◆ **Instruction**
Please rewrite every line of the records below, requests included, scaling each coordinate in the answers by 2.1 and rounding to whole numbers, with halves rounded up. Omit the pictures.

◆ **Listed records**
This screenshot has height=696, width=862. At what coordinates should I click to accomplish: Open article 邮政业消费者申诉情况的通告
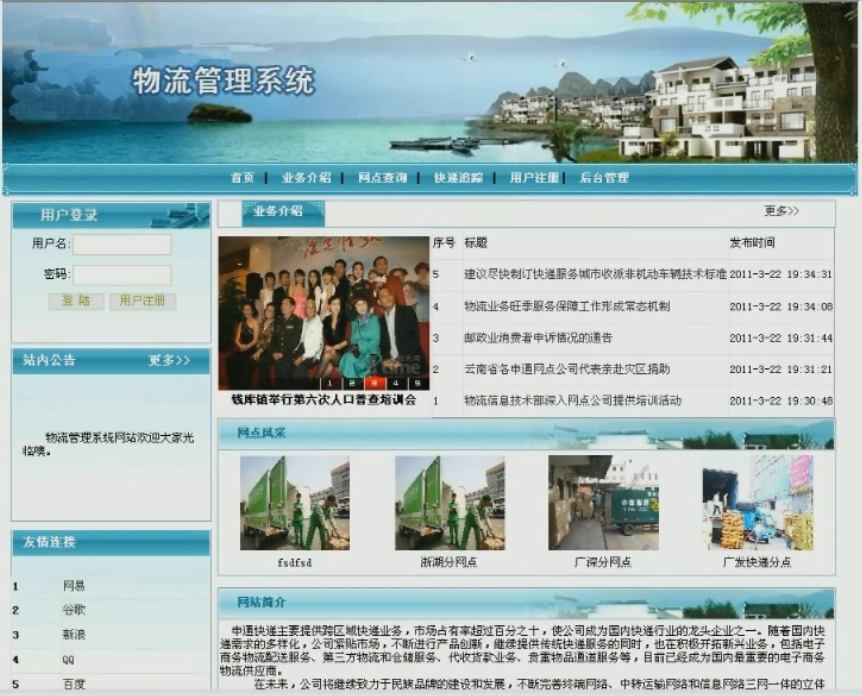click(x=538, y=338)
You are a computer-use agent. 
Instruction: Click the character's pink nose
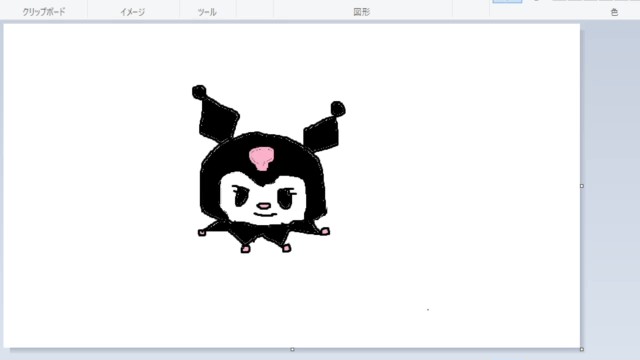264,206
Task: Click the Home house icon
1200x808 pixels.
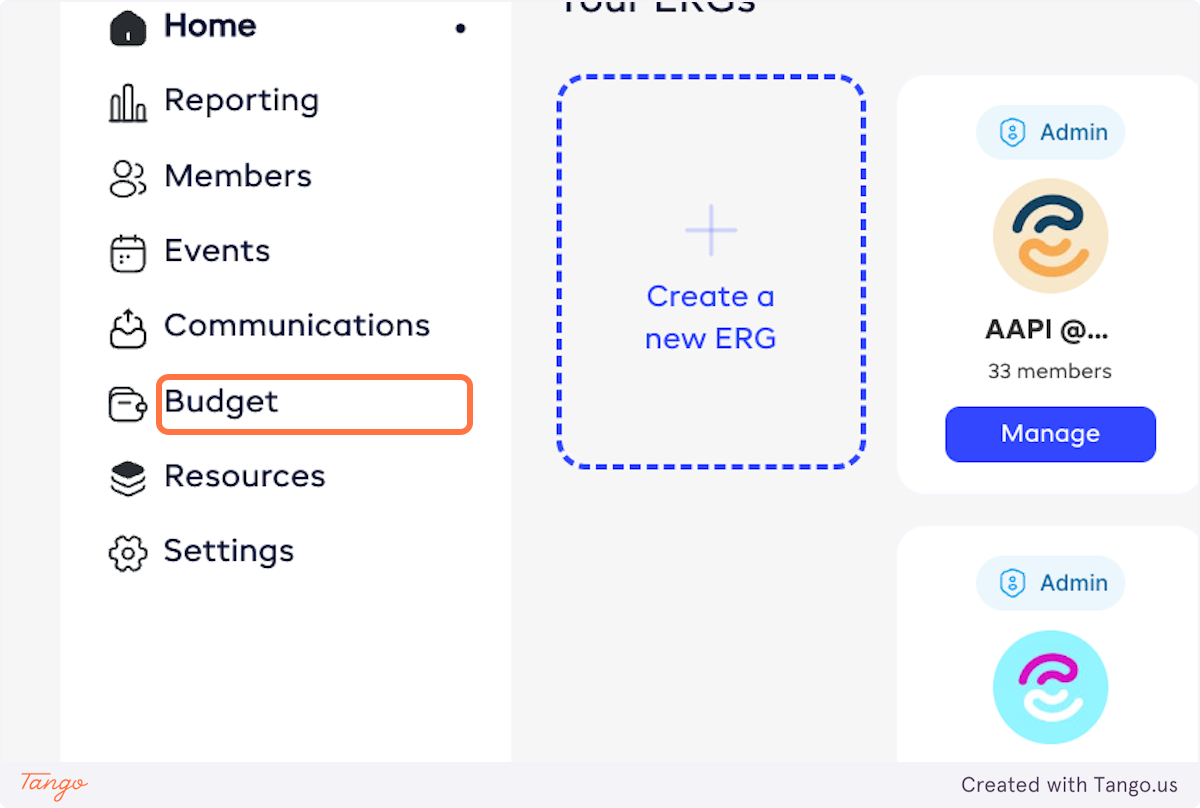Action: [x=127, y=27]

◆ **Correct answer**
This screenshot has height=696, width=862. At what coordinates should I click to accomplish: Open article 邮政业消费者申诉情况的通告
click(x=1130, y=710)
You are a computer-use agent. 
Instruction: Click the character's pink nose
554,433
Task: Click the Home house icon
1200x808 pixels.
Action: [x=267, y=57]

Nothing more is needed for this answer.